# [WORK TO BE COMPLETED]
In the following listing, work out how many lines contain the string "computer", and state only that number.

# [RECORDS FOR PROCESSING]
**********
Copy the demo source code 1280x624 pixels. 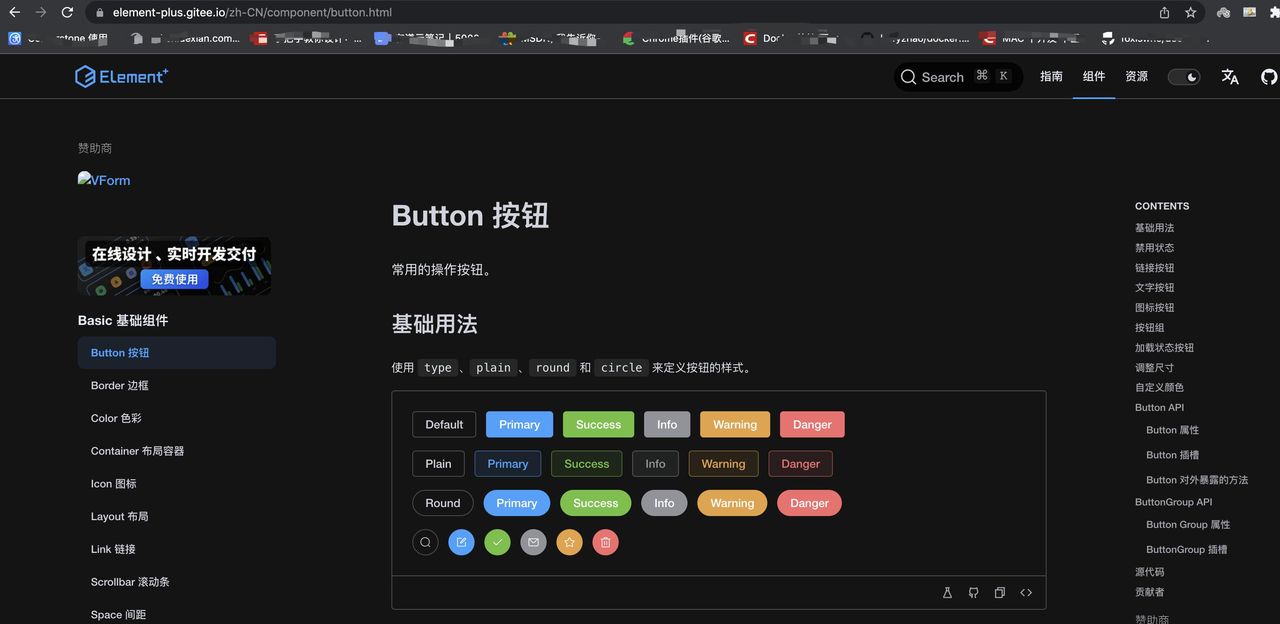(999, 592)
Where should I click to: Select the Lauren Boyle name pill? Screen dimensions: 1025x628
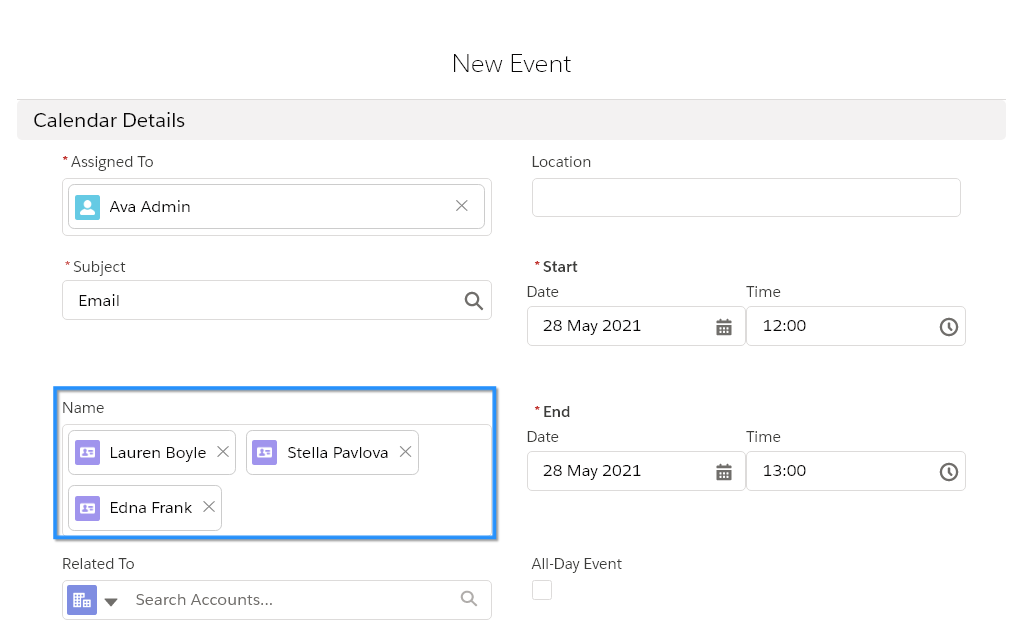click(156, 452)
**********
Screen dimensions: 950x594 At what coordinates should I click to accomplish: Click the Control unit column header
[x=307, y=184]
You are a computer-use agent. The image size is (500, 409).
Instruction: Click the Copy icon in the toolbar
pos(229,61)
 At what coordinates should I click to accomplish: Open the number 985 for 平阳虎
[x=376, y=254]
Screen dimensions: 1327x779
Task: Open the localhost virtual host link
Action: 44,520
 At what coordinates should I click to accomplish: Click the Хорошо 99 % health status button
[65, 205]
**********
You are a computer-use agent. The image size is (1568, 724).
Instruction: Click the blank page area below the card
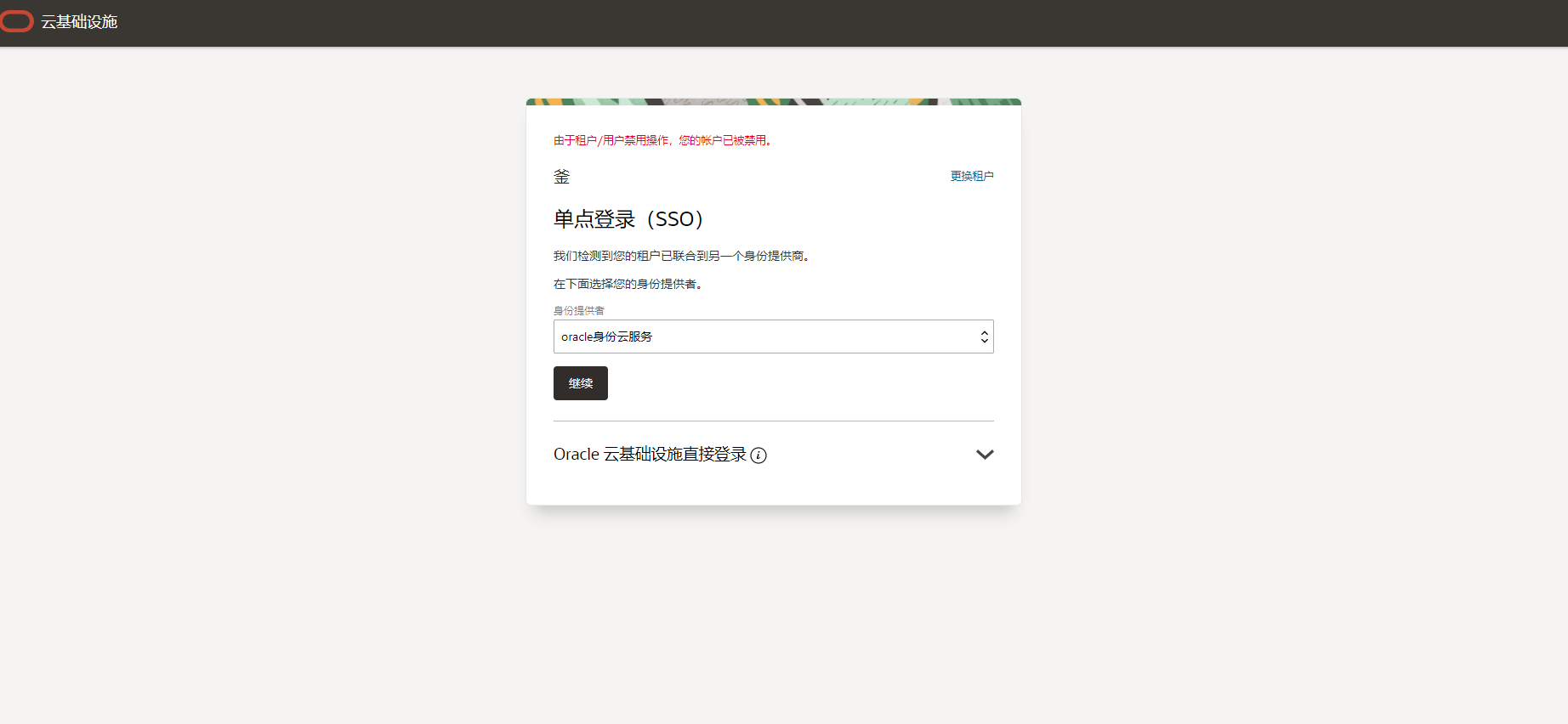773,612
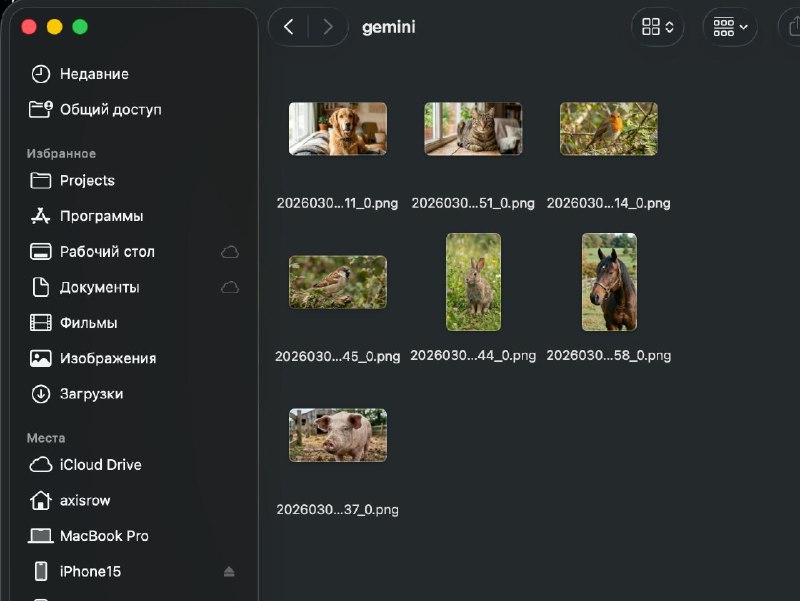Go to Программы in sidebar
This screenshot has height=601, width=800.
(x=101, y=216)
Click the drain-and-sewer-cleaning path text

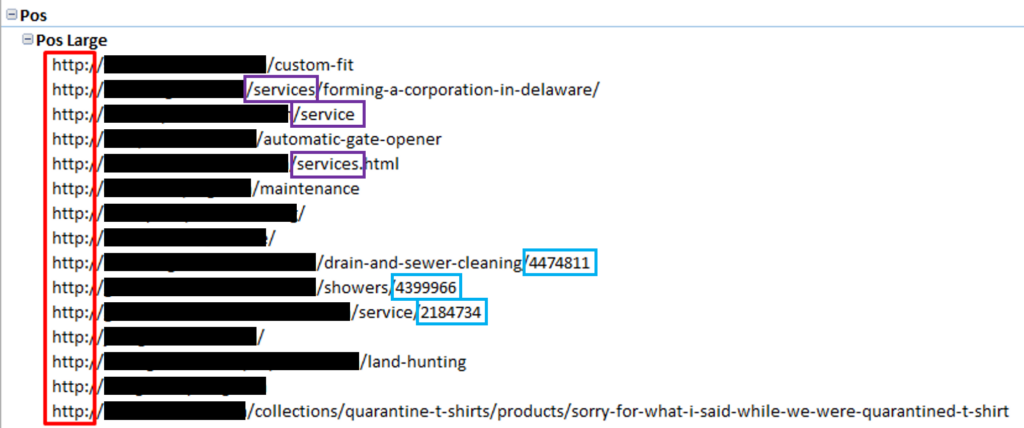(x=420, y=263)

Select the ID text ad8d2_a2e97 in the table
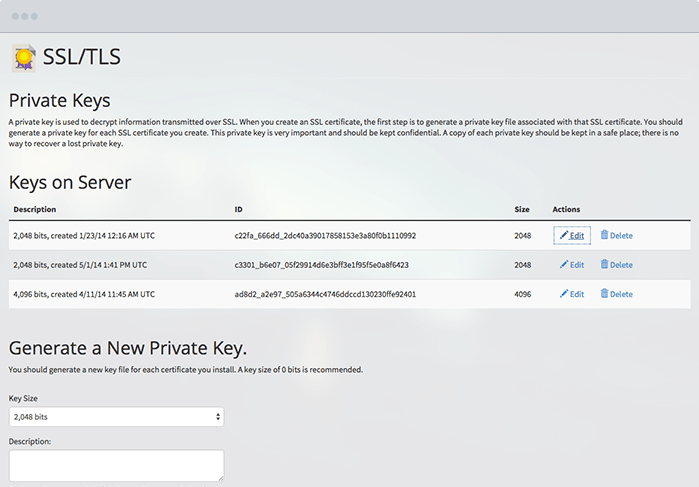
**********
# [ANSWER AREA]
2